Show your support for Rasmea

June 10, 2014

Alan Maass reports on plans for a show of solidarity for a Palestinian-American leader.

SUPPORTERS OF Rasmea Yousef Odeh, the Palestinian-American community activist who will be put on trial on trumped-up allegations of immigration fraud, are planning a national call-in day for Tuesday, June 10, to demand that the federal prosecutor drop all charges against her.

Lawyers for Odeh report that they were notified by Judge Paul Borman that her trial date had been moved forward from October 21 to September 2. "This gives us six less weeks to organize to support Rasmea, but we'll be ready nonetheless," Zena Ozeir, one of the coordinators of the Rasmea Defense Committee, said in a statement. "With mobilization from Chicago, Indiana, Minnesota, Michigan, and all parts Midwest, we will fill the courtroom every day of the trial."

Odeh was arrested at her home in the Chicago suburbs last October by Department of Homeland Security agents. Authorities claim that Odeh failed to disclose a conviction--nearly half a century ago by an Israeli military court--on her U.S. citizenship application.

Rasmea Odeh
Rasmea Odeh

In 1969, Odeh was put on trial for alleged membership in the Popular Front for the Liberation of Palestine and a supposed connection to two bombings in Jerusalem. Odeh maintains she was tortured into confessing to the false charges--in the documentary film Women in Struggle, Odeh recounted being sexually humiliated and threatened with rape at the hands of Israeli soldiers. After spending 10 years in prison, she was released as part of a prisoner exchange.

Given the systematic denial of Palestinian rights by Israeli authorities, conviction by a military kangaroo court is proof of nothing. Roughly 20 percent of Palestinians living in Gaza and the West Bank have ended up in an Israeli prison at one time or another.

But this is exactly why the federal government is targeting her now. According to an FBI press release, Odeh's conviction on so-called terrorism charges would have been sufficient reason to deny her citizenship application in 2004.
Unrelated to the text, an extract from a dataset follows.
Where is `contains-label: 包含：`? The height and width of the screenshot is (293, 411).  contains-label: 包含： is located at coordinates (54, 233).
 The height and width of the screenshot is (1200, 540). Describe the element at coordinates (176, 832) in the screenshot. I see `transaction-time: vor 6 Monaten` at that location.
The arrest of the 66-year-old Odeh is all the more outrageous given her history as a community advocate. Having come to the U.S. as a lawyer in 1995 and gained citizenship in 2004, Odeh is known in the Chicago area for her work with the Arab American Action Network, a community group that offers literacy programs, domestic violence prevention and other programs to empower the Arab American community. Last year, the Chicago Cultural Alliance gave Odeh an award for her work in support of immigrant women.

What you can do

Supporters of Rasmea Odeh should participate in the National Call-in Day on June 10. From 9 a.m. to 5 p.m. EDT, call U.S. Attorney Barbara McQuade at 313-226-9100 or 313-226-9501 and demand that federal prosecutors drop the charges immediately.

For updated information and to learn more about Rasmea's case, visit the U.S. Palestinian Community Network website.

Odeh's arrest is one more face of the U.S. government's persecution of Arabs and Muslims as part of the "war on terror." The same federal prosecutors who have targeted her headed up the case against the Holy Land Foundation, once the largest Islamic charity in the U.S. before a Bush administration order shut it down, and the grand jury investigation into 23 left-wing activists in the Midwest.

But Odeh's supporters intend to be heard. The call-in day protest on June 10 is directed at Barbara McQuade, U.S. Attorney for the Eastern District of Michigan. As the Rasmea Defense Committee stated in its suggested message to McQuade: "These charges are a political attack on her as an individual, and on the collective Palestinian, Arab, and Muslim communities across the U.S. I stand in unequivocal support of Rasmea and demand that these charges be dropped immediately!"